* _Instructions_
A – Repeat the passage from the homebrewing comments from "I went to Gloucester, MA" to "NH is great!", word for word.
B – Using the homebrewing comments, say whether each statement agrees with them, answering yes or no and quoting the words that decide it: (i) One commenter won a home brewing competition with a blood orange gose. (ii) Mandarina Bavaria was the best-liked hop in the club's blind sample test. (iii) The commenter who brewed a witbier with orange peels added orange juice after fermentation.

* _Text segment_
# # # # #
Looks like a great mower beer. When I add fruit to beer I usually juice or mash it up, add to mason jars and sous vide at 145 for around an hour. Never had an issue thus far. Recently won a home brewing competition in my area for a blood orange gose using real blood oranges. Cheers 🍻
So much coincidence.. I recently made a witbier with orange peels, and was planning to add orange juice or extract after the fermentation. I ended up not adding any extract or juice, but instead add acaccia honey and dry hop with 1oz Nelson Sauvign.. Now bottle conditioning.. I also made a Hop forward Grapefruit Rye PA with Azacca hops, dry hopped with 2oz Idaho7 and 2oz Mandarina Bavaria.. I let the Mandarina to stay 7 days in dry hop, which they say brings out more mandarin like aromas.. The final beer is a great tasting beer, with a very delicate grapefruit, mandarin, pineapple aroma.. I will play around with Mandarina maybe with a Mango IPA.. Should go with extract, maybe 0.5oz as you mentioned.. Shame on Olive Nation not sending you the coupon..
First of all - LOVE your channel. Big fan of your process and your videos. What I’m not a fan of is what I call the “Blue Moon Effect”, or forcing the slice of orange into wheat beers. I guess it does save bars a fortune in fruit costs! 😂
theapartmentbrewer i have a question to ask you how does this taste like blood orange 🍊 and wheat beer 🍺 is this recipe you came up with it or is this recipe been around from Canada 🇨🇦 #YSW I follow you 💯 from
@theapartmentbrewer, thanks for the video. I am leery of extracts since a lot of them have artificial ingredients. You can make an awesome natural extract by peeling mandarin oranges and soaking them in high proof spirits like Everclear for a few days. This extraction plus sugar and water gives you an awesome orange liquer. Use the grocery store mandarins that you can peel by hand and give you no bitter pith. Add a wee bit of liquor to your keg. Yes, the sugar will ferment and help carbonate your beer a little.
Your experience with Mandarina Bavaria was quite different than mine. Pre-Covid, a fellow homebrew club member and I did a "new" German hop sampler test for our club. We split a pale ale base wort into three boil kettles, did a 10-minute sanitation boil, then added a single 30-minute flameout addition of Ariana, Halertau Blanc, and Mandarina Bavaria in each. Everyone in the club got a blind sample of each along with a descriptor sheet to try to match them up. The MB was the least liked by pretty much everyone at the meeting. Obviously a different use of the hop than yours, so maybe that comes into play.
I went to Gloucester, MA a few times last year (Grew up there, Threw up in Denver) They banned menthol in MA. So we would drive to NH to buy. Also went there. I think it was called Border fireworks (all fireworks are also illegal in MA) Spent about $500 on fireworks last July haha NH is great!
# # # # #
(Saved data entries)
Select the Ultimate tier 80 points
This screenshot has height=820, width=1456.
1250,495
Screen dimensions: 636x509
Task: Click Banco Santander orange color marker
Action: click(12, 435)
# # # # #
* _Answers to the tasks_
A –
I went to Gloucester, MA a few times last year (Grew up there, Threw up in Denver) They banned menthol in MA. So we would drive to NH to buy. Also went there. I think it was called Border fireworks (all fireworks are also illegal in MA) Spent about $500 on fireworks last July haha NH is great!

B –
(i) Yes: "Recently won a home brewing competition in my area for a blood orange gose using real blood oranges."
(ii) No: "The MB was the least liked by pretty much everyone at the meeting."
(iii) No: "I ended up not adding any extract or juice"